→ **Tasks to carry out**
1 - In the passage on Antarctic environmental management, how many scientific participants are estimated for the International Polar Year?
2 - Retype part of the passage on Antarctic environmental management, beginning at the words "The review of" and stopping after the words "lessening the objectives.".

→ **Source passage**
— begin —

The Madrid Protocol has now been in force for ten years. With continuing public interest in the Antarctic, the likelihood of further Parties acceding to the Antarctic Treaty and an International Polar Year with its estimated 40 000 scientific participants, how are we doing in terms of managing the land and its surrounding Southern Ocean?

The review of human impacts in this issue by Tina Tin and others is a salutary reminder that, despite the considerable efforts of some Parties, all is not well. Their extensive assessment does report progress in many areas but the overall tenor is that much more was expected and has not been delivered. Is this realistic? Good environmental management and monitoring is both expensive and limiting to the activities of both individuals and nations. The limited support for the Antarctic Environmental Officers Network shows that not even all national programme managers are interested in making it a priority. Even some of the scientists jib at following good practice if it gets in the way of their science. So we need to be practical about progress without lessening the objectives.

Openly questioning the progress of the Treaty Parties in environmental management, using their own published science and reports, is an important part of holding them to account, but in so doing we need to recognize that the Treaty System is a political not a scientific framework for inter-governmental agreement and thus is open to all the special agendas of its constituents.

— end —

(Entries for locating text and elements)
— begin —

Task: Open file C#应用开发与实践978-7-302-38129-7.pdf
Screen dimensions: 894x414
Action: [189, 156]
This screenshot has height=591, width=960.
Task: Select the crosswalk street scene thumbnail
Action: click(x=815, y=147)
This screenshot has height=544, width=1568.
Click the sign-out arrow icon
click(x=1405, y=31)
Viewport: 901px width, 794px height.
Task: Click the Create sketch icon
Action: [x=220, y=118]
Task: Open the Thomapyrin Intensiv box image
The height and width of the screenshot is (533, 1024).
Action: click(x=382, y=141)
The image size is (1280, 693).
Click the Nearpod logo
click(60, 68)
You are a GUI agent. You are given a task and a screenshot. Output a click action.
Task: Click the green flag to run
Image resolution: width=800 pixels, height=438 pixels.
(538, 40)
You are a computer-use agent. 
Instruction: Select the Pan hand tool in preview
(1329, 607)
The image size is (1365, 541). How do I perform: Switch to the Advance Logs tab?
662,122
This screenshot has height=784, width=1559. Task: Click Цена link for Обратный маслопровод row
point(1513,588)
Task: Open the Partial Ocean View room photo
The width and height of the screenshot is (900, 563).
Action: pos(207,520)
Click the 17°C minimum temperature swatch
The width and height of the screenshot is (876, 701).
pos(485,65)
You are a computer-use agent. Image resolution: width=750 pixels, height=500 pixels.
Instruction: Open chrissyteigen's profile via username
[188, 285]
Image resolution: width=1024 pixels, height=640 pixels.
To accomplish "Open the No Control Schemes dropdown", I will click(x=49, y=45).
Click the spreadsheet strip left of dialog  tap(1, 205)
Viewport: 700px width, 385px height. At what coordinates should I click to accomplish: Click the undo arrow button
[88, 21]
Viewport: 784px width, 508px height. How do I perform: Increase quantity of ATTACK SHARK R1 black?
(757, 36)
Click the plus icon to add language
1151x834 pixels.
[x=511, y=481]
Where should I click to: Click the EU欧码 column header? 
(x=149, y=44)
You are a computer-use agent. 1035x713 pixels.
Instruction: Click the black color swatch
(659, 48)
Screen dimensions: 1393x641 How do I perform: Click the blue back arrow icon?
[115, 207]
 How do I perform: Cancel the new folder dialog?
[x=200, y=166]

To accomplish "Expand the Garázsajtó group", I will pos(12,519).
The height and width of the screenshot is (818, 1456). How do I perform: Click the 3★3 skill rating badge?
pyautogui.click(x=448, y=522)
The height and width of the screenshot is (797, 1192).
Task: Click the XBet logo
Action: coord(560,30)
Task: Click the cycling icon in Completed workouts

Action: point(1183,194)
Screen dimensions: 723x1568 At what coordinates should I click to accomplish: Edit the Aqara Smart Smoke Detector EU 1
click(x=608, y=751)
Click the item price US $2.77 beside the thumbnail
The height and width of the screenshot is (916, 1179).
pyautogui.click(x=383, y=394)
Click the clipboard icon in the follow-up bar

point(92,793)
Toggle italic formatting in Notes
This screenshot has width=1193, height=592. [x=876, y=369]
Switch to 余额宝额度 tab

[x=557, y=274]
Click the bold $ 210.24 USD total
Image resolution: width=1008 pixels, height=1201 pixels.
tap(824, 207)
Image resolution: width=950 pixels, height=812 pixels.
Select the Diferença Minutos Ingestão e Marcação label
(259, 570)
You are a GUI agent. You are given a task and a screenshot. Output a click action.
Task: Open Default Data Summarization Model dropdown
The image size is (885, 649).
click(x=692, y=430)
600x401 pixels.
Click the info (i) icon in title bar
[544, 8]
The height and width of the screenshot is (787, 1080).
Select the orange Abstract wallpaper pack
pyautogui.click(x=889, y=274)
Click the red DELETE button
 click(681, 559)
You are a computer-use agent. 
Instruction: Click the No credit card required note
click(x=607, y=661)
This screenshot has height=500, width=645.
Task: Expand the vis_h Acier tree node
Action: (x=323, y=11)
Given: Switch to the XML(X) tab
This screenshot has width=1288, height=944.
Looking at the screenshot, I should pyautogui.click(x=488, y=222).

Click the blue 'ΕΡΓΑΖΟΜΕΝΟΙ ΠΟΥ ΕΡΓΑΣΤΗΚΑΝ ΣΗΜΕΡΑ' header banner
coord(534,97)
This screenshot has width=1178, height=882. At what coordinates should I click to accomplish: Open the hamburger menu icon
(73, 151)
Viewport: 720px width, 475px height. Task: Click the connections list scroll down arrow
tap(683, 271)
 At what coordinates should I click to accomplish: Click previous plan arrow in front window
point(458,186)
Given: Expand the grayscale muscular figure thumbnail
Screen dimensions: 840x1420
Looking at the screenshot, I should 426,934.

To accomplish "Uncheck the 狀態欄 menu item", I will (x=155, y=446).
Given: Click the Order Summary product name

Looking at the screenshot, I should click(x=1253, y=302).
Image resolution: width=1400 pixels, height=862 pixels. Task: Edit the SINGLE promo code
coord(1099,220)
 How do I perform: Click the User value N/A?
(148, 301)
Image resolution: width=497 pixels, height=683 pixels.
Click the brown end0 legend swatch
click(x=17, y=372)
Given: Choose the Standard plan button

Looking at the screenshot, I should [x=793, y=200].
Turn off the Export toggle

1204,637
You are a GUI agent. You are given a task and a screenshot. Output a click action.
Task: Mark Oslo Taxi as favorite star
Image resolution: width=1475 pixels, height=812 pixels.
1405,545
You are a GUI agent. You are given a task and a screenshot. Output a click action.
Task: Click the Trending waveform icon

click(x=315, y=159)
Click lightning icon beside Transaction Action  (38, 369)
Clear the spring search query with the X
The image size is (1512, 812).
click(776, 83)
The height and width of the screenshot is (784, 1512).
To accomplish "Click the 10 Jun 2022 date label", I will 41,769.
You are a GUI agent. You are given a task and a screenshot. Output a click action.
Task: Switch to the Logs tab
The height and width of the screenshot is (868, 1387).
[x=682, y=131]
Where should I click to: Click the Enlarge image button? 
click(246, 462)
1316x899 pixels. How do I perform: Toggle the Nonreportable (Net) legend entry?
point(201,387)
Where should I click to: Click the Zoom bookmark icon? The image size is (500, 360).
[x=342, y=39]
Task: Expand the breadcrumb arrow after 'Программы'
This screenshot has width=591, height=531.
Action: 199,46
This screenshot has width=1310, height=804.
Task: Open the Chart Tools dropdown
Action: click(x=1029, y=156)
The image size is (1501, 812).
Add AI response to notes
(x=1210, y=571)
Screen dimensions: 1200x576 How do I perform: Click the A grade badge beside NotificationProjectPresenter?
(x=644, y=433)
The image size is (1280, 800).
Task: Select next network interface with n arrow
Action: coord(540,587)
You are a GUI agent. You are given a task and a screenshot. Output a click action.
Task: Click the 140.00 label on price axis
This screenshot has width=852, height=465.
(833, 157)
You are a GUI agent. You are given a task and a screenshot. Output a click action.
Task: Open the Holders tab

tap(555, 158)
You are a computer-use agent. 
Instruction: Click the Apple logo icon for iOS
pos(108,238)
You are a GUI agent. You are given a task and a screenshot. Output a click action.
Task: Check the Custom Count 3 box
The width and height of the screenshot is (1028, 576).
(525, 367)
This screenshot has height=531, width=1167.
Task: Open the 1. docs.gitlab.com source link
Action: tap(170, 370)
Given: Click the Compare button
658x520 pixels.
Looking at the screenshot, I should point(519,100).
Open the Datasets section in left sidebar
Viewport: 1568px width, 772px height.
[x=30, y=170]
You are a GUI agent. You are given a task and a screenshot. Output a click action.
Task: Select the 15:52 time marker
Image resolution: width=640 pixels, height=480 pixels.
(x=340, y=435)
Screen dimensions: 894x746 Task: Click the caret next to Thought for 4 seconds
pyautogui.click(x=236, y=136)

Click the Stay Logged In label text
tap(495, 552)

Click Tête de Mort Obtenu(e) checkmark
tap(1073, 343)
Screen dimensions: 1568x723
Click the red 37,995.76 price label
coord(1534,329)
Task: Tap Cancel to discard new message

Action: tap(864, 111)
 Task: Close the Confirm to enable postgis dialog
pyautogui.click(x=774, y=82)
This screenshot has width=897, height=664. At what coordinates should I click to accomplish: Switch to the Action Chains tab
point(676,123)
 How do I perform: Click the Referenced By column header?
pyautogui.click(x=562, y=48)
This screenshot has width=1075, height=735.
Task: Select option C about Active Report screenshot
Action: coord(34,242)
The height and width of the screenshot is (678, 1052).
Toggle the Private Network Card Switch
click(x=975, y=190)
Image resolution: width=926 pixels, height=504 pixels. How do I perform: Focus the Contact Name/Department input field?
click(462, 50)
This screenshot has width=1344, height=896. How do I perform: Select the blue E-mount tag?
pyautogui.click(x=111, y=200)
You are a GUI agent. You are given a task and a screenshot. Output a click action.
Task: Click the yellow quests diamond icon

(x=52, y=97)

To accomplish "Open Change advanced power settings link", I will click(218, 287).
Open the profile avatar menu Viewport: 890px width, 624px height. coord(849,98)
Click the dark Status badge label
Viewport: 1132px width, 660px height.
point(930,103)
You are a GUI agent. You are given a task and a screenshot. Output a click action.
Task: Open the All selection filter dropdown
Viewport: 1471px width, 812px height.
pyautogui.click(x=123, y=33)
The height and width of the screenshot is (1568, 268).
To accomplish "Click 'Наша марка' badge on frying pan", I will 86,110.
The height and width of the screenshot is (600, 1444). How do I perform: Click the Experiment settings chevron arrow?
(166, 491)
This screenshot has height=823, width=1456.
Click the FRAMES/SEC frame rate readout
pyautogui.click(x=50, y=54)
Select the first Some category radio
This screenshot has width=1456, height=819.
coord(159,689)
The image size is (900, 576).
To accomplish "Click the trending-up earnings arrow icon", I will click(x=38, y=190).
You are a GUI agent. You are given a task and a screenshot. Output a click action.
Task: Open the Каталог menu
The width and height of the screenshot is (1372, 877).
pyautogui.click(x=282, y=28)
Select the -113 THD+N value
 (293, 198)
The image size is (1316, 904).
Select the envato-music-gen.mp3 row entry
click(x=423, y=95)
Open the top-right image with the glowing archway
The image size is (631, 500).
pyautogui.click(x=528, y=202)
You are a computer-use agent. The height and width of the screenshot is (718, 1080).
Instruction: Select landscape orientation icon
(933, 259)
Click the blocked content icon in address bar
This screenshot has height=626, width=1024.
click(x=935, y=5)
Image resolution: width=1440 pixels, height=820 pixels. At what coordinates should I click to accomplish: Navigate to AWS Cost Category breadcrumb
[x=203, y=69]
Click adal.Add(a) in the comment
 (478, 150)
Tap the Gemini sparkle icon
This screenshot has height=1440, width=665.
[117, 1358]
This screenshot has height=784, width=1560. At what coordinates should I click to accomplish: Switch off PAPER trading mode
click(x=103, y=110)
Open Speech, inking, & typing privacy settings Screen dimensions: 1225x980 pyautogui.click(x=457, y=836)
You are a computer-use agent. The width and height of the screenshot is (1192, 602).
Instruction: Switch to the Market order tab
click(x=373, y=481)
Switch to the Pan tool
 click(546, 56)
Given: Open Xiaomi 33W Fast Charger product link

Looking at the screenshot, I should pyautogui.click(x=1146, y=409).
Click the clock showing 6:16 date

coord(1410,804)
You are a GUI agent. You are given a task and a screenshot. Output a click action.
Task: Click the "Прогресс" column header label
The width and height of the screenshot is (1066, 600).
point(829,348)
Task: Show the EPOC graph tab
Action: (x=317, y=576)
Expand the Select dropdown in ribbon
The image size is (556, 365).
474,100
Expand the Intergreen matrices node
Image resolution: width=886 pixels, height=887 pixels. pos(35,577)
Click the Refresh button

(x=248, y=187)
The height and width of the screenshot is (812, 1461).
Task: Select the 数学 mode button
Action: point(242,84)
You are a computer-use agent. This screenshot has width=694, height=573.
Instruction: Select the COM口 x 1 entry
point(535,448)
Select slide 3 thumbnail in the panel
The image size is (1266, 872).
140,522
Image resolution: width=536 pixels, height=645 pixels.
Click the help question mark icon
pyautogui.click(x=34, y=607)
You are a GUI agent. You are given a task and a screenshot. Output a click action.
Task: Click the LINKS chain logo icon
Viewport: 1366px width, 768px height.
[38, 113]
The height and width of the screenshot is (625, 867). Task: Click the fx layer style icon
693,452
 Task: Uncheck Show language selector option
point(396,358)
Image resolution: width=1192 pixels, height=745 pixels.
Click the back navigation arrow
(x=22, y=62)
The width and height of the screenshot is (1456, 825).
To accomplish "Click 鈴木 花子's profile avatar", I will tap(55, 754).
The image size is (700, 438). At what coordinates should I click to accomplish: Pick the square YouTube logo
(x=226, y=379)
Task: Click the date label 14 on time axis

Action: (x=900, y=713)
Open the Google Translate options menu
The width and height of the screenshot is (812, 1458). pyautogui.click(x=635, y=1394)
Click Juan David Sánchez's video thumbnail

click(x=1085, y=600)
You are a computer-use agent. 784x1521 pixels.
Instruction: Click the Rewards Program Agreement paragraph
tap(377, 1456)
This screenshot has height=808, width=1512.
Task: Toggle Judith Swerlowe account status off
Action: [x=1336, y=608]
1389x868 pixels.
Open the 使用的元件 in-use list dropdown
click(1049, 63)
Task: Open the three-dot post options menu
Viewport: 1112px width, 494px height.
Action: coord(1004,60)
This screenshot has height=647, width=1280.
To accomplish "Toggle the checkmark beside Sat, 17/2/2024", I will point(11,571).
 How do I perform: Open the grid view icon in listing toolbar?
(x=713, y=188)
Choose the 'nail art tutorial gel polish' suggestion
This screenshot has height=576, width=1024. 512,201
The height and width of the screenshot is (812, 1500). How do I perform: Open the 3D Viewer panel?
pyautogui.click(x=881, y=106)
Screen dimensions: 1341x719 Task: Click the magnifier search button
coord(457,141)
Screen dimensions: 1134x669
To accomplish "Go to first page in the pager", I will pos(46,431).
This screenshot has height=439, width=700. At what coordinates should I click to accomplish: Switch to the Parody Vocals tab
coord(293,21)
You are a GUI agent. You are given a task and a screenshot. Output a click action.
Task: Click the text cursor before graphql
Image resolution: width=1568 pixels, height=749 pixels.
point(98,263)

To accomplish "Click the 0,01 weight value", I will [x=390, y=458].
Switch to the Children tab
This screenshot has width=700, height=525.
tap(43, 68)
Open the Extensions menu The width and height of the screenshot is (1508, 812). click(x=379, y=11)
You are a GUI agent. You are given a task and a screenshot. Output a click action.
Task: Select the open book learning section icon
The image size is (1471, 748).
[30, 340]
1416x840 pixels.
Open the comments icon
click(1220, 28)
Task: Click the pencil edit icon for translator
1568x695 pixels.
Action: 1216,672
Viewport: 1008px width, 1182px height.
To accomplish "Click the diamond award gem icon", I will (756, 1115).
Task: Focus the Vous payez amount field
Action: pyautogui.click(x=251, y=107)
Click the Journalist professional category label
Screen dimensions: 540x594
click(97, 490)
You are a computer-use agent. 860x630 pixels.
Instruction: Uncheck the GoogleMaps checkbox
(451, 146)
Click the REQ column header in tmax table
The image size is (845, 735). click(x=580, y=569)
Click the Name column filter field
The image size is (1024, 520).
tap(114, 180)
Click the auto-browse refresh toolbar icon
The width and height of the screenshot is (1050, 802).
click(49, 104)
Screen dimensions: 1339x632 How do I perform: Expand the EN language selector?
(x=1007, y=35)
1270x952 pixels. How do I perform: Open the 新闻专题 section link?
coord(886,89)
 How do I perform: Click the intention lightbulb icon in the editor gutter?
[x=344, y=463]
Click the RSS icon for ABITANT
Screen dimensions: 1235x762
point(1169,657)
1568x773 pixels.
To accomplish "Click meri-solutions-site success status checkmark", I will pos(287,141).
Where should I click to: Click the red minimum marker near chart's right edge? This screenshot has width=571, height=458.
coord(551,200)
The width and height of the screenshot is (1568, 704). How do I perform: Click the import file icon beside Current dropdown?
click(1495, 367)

— end —

→ **Responses to the exercise**
1 - An estimated 40 000.

2 -
The review of human impacts in this issue by Tina Tin and others is a salutary reminder that, despite the considerable efforts of some Parties, all is not well. Their extensive assessment does report progress in many areas but the overall tenor is that much more was expected and has not been delivered. Is this realistic? Good environmental management and monitoring is both expensive and limiting to the activities of both individuals and nations. The limited support for the Antarctic Environmental Officers Network shows that not even all national programme managers are interested in making it a priority. Even some of the scientists jib at following good practice if it gets in the way of their science. So we need to be practical about progress without lessening the objectives.